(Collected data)

+ + + + +

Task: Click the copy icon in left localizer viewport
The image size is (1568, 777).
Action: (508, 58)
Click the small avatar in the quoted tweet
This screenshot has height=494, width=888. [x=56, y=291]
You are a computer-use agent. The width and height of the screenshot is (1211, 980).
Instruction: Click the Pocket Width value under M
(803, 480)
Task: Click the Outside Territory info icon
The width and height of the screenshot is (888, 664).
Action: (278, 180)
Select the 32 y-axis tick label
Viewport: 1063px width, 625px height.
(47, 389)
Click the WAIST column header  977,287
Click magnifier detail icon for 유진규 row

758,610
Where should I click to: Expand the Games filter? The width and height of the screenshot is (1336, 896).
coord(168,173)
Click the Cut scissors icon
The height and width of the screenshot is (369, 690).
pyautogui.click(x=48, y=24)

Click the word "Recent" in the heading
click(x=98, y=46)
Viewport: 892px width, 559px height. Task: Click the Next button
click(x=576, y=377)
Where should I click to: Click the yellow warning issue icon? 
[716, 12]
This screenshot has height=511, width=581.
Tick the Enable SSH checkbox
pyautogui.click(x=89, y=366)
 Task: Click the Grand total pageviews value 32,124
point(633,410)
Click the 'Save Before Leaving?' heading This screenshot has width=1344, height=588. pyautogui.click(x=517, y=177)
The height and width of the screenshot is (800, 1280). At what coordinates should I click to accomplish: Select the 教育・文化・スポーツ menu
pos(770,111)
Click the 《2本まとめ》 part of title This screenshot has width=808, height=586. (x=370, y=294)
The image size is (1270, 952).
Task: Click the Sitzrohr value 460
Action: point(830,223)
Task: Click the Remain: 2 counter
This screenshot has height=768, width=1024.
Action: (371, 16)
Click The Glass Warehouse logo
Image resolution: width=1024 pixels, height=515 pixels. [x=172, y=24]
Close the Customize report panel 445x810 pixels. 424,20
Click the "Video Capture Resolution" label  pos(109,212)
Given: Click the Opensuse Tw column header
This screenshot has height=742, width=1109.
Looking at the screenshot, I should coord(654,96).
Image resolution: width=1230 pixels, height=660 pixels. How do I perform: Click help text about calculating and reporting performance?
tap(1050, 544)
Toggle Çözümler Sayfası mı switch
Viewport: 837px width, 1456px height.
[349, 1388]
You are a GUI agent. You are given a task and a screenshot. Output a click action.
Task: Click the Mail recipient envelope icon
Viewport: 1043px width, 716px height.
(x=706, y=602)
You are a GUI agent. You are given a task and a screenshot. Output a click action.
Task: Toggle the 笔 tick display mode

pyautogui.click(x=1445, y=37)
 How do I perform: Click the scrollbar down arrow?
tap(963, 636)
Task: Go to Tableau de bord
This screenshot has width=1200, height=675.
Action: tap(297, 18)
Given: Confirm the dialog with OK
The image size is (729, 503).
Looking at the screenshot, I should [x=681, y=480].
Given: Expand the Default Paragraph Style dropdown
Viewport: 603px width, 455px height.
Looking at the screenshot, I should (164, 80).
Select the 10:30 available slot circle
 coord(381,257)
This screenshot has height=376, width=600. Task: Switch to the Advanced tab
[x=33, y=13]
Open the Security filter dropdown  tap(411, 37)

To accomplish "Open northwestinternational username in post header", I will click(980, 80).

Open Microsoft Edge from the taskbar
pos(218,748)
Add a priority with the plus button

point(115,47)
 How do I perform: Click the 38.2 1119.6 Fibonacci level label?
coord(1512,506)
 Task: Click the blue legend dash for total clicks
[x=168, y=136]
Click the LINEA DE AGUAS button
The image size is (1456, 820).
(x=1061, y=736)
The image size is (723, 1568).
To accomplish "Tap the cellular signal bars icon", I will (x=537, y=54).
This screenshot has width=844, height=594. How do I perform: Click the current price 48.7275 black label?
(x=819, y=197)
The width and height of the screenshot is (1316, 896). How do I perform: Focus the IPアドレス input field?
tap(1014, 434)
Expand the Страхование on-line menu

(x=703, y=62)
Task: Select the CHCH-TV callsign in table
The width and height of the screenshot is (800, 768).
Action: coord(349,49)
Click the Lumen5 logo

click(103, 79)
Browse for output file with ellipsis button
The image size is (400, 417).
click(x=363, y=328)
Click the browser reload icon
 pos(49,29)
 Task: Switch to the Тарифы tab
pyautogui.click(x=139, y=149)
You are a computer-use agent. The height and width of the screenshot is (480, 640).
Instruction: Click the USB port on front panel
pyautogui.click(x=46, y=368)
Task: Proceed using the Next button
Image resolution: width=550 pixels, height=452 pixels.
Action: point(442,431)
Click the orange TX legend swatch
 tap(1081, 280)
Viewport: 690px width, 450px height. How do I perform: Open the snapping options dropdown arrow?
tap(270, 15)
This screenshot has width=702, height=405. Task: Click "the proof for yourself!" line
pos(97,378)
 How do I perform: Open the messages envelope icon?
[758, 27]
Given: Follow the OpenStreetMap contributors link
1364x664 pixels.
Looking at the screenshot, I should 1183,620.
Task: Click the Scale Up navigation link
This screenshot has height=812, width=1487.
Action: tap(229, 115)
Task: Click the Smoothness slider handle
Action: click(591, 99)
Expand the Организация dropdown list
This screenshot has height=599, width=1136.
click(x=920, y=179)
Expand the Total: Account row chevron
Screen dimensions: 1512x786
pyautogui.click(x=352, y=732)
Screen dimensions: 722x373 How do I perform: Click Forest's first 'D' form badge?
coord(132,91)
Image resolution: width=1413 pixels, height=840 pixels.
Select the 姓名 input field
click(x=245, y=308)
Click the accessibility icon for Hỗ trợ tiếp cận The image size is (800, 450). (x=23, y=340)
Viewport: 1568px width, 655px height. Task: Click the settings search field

+ + + + +

- _INSTRUCTIONS FOR THE TASK_
Without changing a single character, write out all of the entries.

- _OUTPUT BELOW_
Task: Click the copy icon in left localizer viewport
The image size is (1568, 777).
Action: (508, 58)
Click the small avatar in the quoted tweet
This screenshot has height=494, width=888. [x=56, y=291]
You are a computer-use agent. The width and height of the screenshot is (1211, 980).
Instruction: Click the Pocket Width value under M
(803, 480)
Task: Click the Outside Territory info icon
The width and height of the screenshot is (888, 664).
Action: (278, 180)
Select the 32 y-axis tick label
Viewport: 1063px width, 625px height.
(47, 389)
Click the WAIST column header  977,287
Click magnifier detail icon for 유진규 row

758,610
Where should I click to: Expand the Games filter? The width and height of the screenshot is (1336, 896).
coord(168,173)
Click the Cut scissors icon
The height and width of the screenshot is (369, 690).
pyautogui.click(x=48, y=24)

Click the word "Recent" in the heading
click(x=98, y=46)
Viewport: 892px width, 559px height. Task: Click the Next button
click(x=576, y=377)
Where should I click to: Click the yellow warning issue icon? 
[716, 12]
This screenshot has height=511, width=581.
Tick the Enable SSH checkbox
pyautogui.click(x=89, y=366)
 Task: Click the Grand total pageviews value 32,124
point(633,410)
Click the 'Save Before Leaving?' heading This screenshot has width=1344, height=588. pyautogui.click(x=517, y=177)
The height and width of the screenshot is (800, 1280). At what coordinates should I click to accomplish: Select the 教育・文化・スポーツ menu
pos(770,111)
Click the 《2本まとめ》 part of title This screenshot has width=808, height=586. (x=370, y=294)
The image size is (1270, 952).
Task: Click the Sitzrohr value 460
Action: point(830,223)
Task: Click the Remain: 2 counter
This screenshot has height=768, width=1024.
Action: (371, 16)
Click The Glass Warehouse logo
Image resolution: width=1024 pixels, height=515 pixels. [x=172, y=24]
Close the Customize report panel 445x810 pixels. 424,20
Click the "Video Capture Resolution" label  pos(109,212)
Given: Click the Opensuse Tw column header
This screenshot has height=742, width=1109.
Looking at the screenshot, I should coord(654,96).
Image resolution: width=1230 pixels, height=660 pixels. How do I perform: Click help text about calculating and reporting performance?
tap(1050, 544)
Toggle Çözümler Sayfası mı switch
Viewport: 837px width, 1456px height.
[349, 1388]
You are a GUI agent. You are given a task and a screenshot. Output a click action.
Task: Click the Mail recipient envelope icon
Viewport: 1043px width, 716px height.
(x=706, y=602)
You are a GUI agent. You are given a task and a screenshot. Output a click action.
Task: Toggle the 笔 tick display mode

pyautogui.click(x=1445, y=37)
 How do I perform: Click the scrollbar down arrow?
tap(963, 636)
Task: Go to Tableau de bord
This screenshot has width=1200, height=675.
Action: tap(297, 18)
Given: Confirm the dialog with OK
The image size is (729, 503).
Looking at the screenshot, I should [x=681, y=480].
Given: Expand the Default Paragraph Style dropdown
Viewport: 603px width, 455px height.
Looking at the screenshot, I should (164, 80).
Select the 10:30 available slot circle
 coord(381,257)
This screenshot has height=376, width=600. Task: Switch to the Advanced tab
[x=33, y=13]
Open the Security filter dropdown  tap(411, 37)

To accomplish "Open northwestinternational username in post header", I will click(980, 80).

Open Microsoft Edge from the taskbar
pos(218,748)
Add a priority with the plus button

point(115,47)
 How do I perform: Click the 38.2 1119.6 Fibonacci level label?
coord(1512,506)
 Task: Click the blue legend dash for total clicks
[x=168, y=136]
Click the LINEA DE AGUAS button
The image size is (1456, 820).
(x=1061, y=736)
The image size is (723, 1568).
To accomplish "Tap the cellular signal bars icon", I will (x=537, y=54).
This screenshot has width=844, height=594. How do I perform: Click the current price 48.7275 black label?
(x=819, y=197)
The width and height of the screenshot is (1316, 896). How do I perform: Focus the IPアドレス input field?
tap(1014, 434)
Expand the Страхование on-line menu

(x=703, y=62)
Task: Select the CHCH-TV callsign in table
The width and height of the screenshot is (800, 768).
Action: coord(349,49)
Click the Lumen5 logo

click(103, 79)
Browse for output file with ellipsis button
The image size is (400, 417).
click(x=363, y=328)
Click the browser reload icon
 pos(49,29)
 Task: Switch to the Тарифы tab
pyautogui.click(x=139, y=149)
You are a computer-use agent. The height and width of the screenshot is (480, 640).
Instruction: Click the USB port on front panel
pyautogui.click(x=46, y=368)
Task: Proceed using the Next button
Image resolution: width=550 pixels, height=452 pixels.
Action: point(442,431)
Click the orange TX legend swatch
 tap(1081, 280)
Viewport: 690px width, 450px height. How do I perform: Open the snapping options dropdown arrow?
tap(270, 15)
This screenshot has width=702, height=405. Task: Click "the proof for yourself!" line
pos(97,378)
 How do I perform: Open the messages envelope icon?
[758, 27]
Given: Follow the OpenStreetMap contributors link
1364x664 pixels.
Looking at the screenshot, I should 1183,620.
Task: Click the Scale Up navigation link
This screenshot has height=812, width=1487.
Action: tap(229, 115)
Task: Click the Smoothness slider handle
Action: click(591, 99)
Expand the Организация dropdown list
This screenshot has height=599, width=1136.
click(x=920, y=179)
Expand the Total: Account row chevron
Screen dimensions: 1512x786
pyautogui.click(x=352, y=732)
Screen dimensions: 722x373 How do I perform: Click Forest's first 'D' form badge?
coord(132,91)
Image resolution: width=1413 pixels, height=840 pixels.
Select the 姓名 input field
click(x=245, y=308)
Click the accessibility icon for Hỗ trợ tiếp cận The image size is (800, 450). (x=23, y=340)
Viewport: 1568px width, 655px height. Task: Click the settings search field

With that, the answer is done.